La brochure dont il est question dans cette lettre, a pour titre : Histoire naturelle et agricole du hanneton et de sa larve, ou traité de leurs mœurs, de leurs dégâts et des moyens de borner leurs ravages. Par l'extrait suivant, l'auteur de la lettre publiée par nous dimanche dernier sous ce titre : une expérience à répéter, aura la satisfaction de reconnaître que le témoignage d'un des plus illustres physiologistes de notre époque peut être invoqué à l'appui des faits qu'il nous a communiqués, faits si singuliers qu'il n'a point voulu en faire partager la responsabilité au célèbre physicien dont il sollicitait les avis : c'est en effet sur l'invitation de M. Le Marchand que nous avons laissé en blanc le nom de ce physicien. – Ce qui suit forme les pages 41 et 42 de la brochure de M. Pouchet.

« Lorsqu'on prive d'air une masse de hannetons, en la plaçant sous une cloche ou en l'exposant sous l'eau, en un temps fort court, tous les insectes qui s'y trouvent paraissent frappés de mort. Ils n'offrent aucun mouvement, et l'odeur qui s'en dégage semble déjà un indice de putridité ; cependant si on place ces animaux à l'air libre et sous l'influence d'une chaleur modérée, quelques heures après, leurs mouvements recommencent et tous reprennent leur vol.
« Voici quelques expériences que nous avons faites à cet égard.
« Dans nos premières expériences, les hannetons furent placés sous l'eau, dans des cloches que l'on en avait remplies. La submersion ne fut prolongée que pendant une heure. Alors tous étaient absolument immobiles et offraient l'apparence de la mort. Exposés ensuite à l'air libre, à une température de 23 degrés centigrades, tous se remuèrent rapidement et ils reprirent leur vol au bout d'environ trente minutes.
« Dans d'autres expériences, la submersion fut prolongée vingt-quatre heures. Tous les insectes semblaient non seulement morts, mais avoir subi sous l'eau un commencement de décomposition, à cause de la fétidité et de la légère coloration que le liquide avait contractées. Les hannetons ayant été retirés de l'eau et exposés à l'action de la lumière et d'une température de 25 degrés centigrades, au bout d'une heure, donnèrent presque tous des signes de vie, consistant dans des mouvements spasmodiques des tarses antérieurs. Abandonnés ensuite pendant une nuit dans un lieu où la température s'abaissa à 15 degrés, le lendemain les quatre cinquièmes de ces insectes reprirent leur vol.
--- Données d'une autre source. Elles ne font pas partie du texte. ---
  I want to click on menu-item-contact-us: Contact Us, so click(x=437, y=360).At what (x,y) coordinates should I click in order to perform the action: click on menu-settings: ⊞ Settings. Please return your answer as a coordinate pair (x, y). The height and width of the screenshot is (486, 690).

« Dans des expériences durant lesquelles la submersion fut prolongée de 48 heures à 5 jours, les hannetons qui semblaient évidemment en putréfaction lorsqu'on les retira de l'eau, donnèrent cependant encore quelques signes de vie. Après plusieurs heures d'immobilité, quelques mouvements se manifestèrent dans leurs tarses, mais aucun de ces insectes ne pût se ranimer complètement.
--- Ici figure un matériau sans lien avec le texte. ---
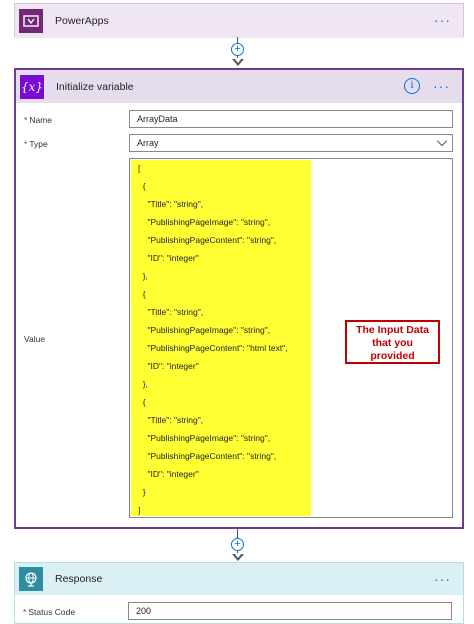 The image size is (474, 624). What do you see at coordinates (95, 86) in the screenshot?
I see `initialize-variable-title: Initialize variable` at bounding box center [95, 86].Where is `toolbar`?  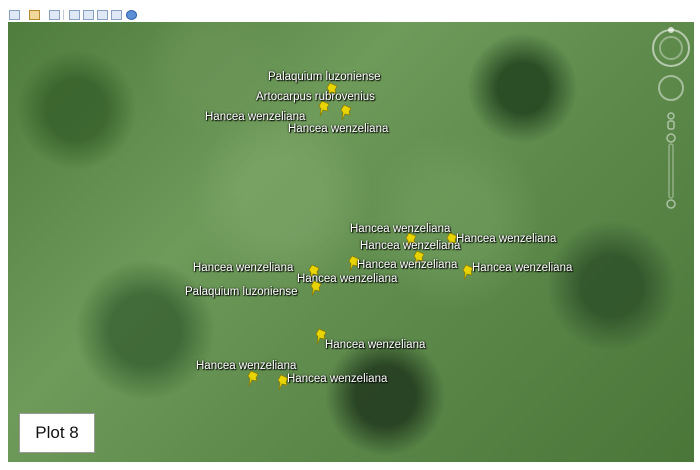
toolbar is located at coordinates (350, 11).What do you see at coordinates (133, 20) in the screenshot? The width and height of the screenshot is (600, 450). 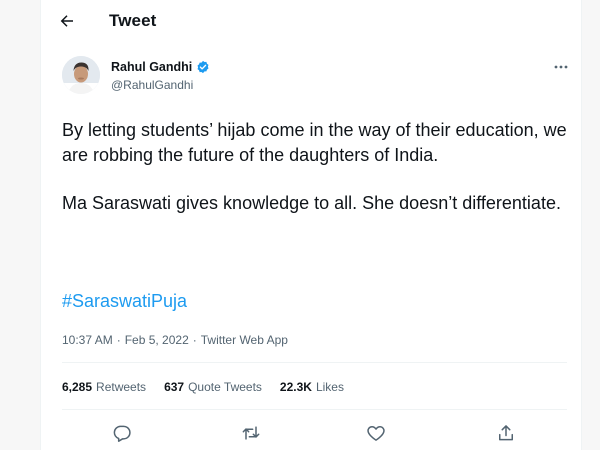 I see `page-title: Tweet` at bounding box center [133, 20].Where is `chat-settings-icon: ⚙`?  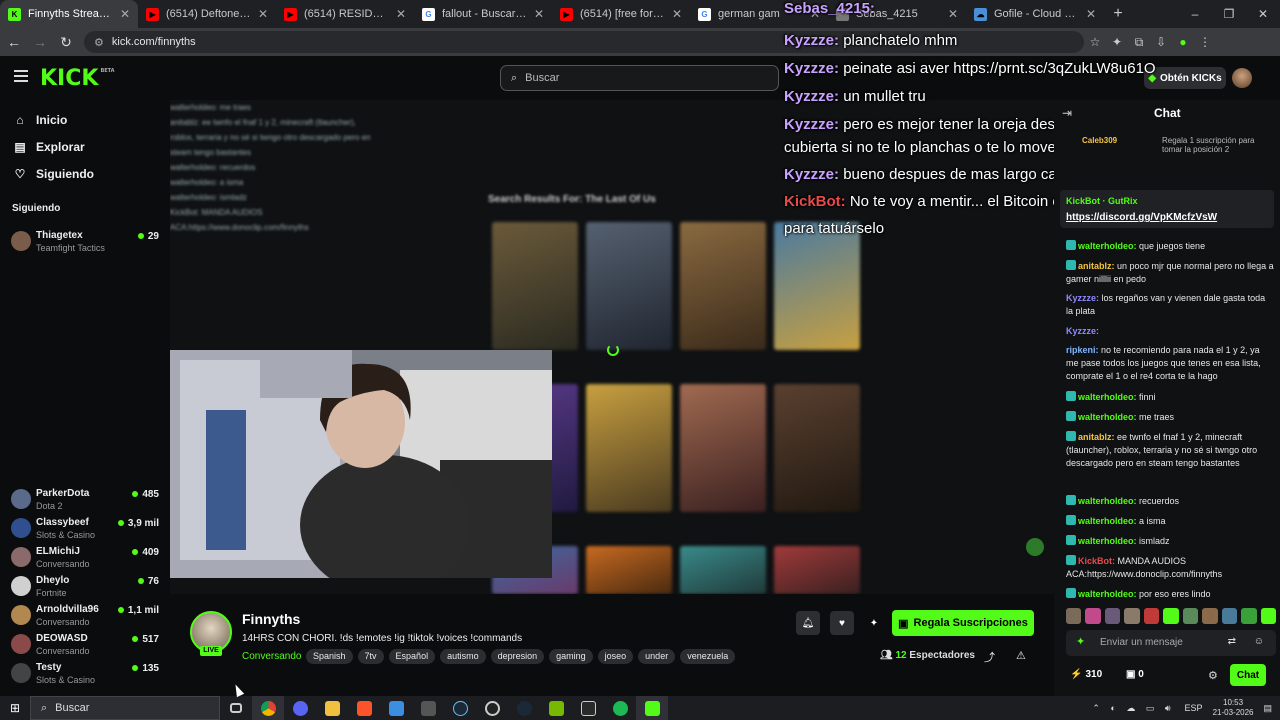
chat-settings-icon: ⚙ is located at coordinates (1213, 676).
« Ces dernières expériences peuvent éclairer sur la durée qu'il faut donner à la submersion lorsque l'on juge devoir employer ce moyen pour tuer les hannetons : quoique ceux-ci offrent rapidement toutes les apparences de la mort, il n'en faut pas moins qu'ils restent sous l'eau au minimum 48 heures, si on veut être certain qu'aucun ne se ranimera.
« Il est encore plus difficile d'asphyxier ces insectes dans des caisses ; aussi, si on adoptait ce procédé, faudrait-il les laisser renfermés un temps encore plus considérable.
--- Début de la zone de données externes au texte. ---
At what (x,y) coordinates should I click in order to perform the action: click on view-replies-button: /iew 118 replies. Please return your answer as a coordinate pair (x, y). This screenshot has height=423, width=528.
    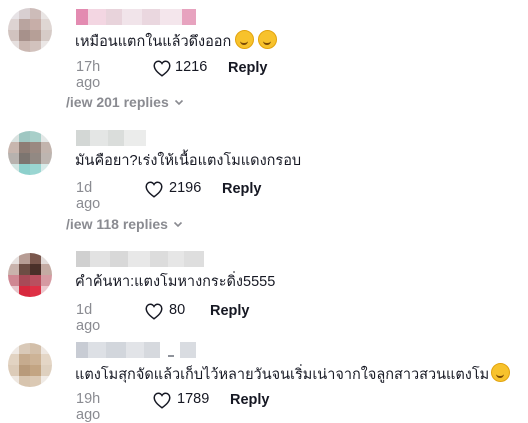
    Looking at the image, I should click on (124, 224).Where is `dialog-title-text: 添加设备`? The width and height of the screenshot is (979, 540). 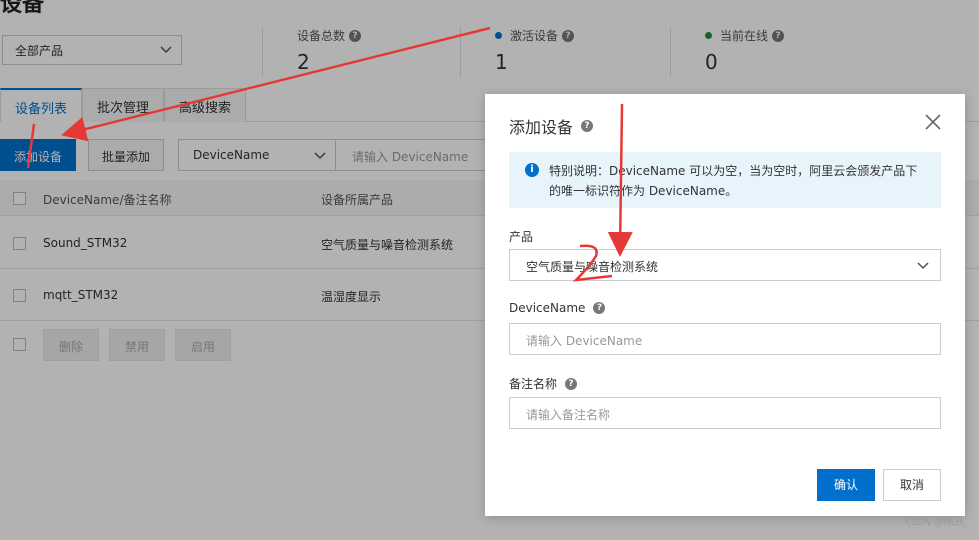
dialog-title-text: 添加设备 is located at coordinates (542, 128).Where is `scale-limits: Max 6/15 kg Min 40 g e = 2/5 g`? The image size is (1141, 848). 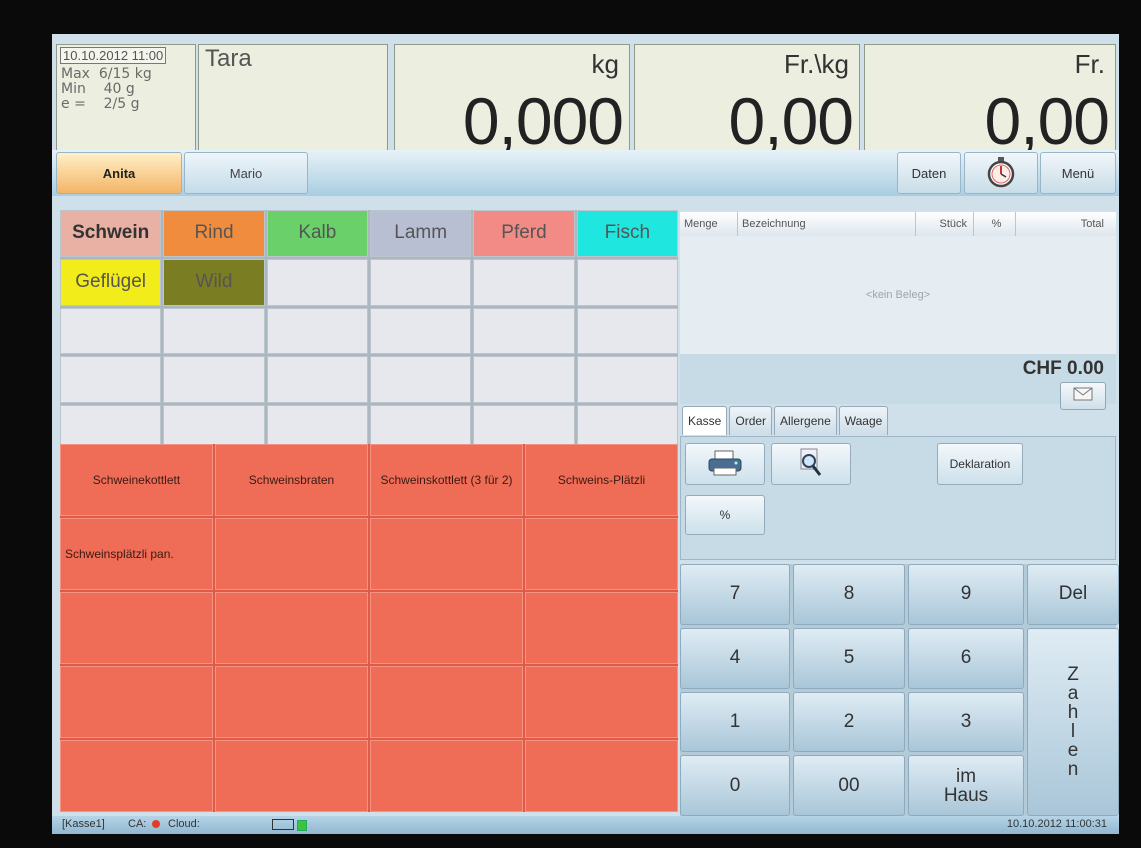 scale-limits: Max 6/15 kg Min 40 g e = 2/5 g is located at coordinates (106, 89).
« L'expérience suivante montre même qu'une température assez élevée, jointe à la privation d'air, ne suffit pas pour tuer rapidement ces insectes. Ayant rempli de hannetons une cloche en verre, et l'ayant exposée à un soleil qui élevait alors le thermomètre centigrade à 45 degrés, après quinze minutes, tous ces animaux paraissaient avoir été frappés de mort. Aux mouvements désordonnés qui s'étaient d'abord manifestés avait succédé la plus parfaite immobilité. Cependant l'expérience fut prolongée. Après une heure, les hannetons furent enlevés et placés dans un endroit où la température était à 15 degrés. On n'espérait pas qu'à la suite d'une semblable épreuve aucun pût revenir. Cependant, le lendemain, à peu d'exception près, tous avaient repris leur vol. »

L'Ami des sciences. Journal du dimanche, 1855, tome 1, p. 505


Hanneton commun : Melolontha melolontha, Col. Mélolonthidé.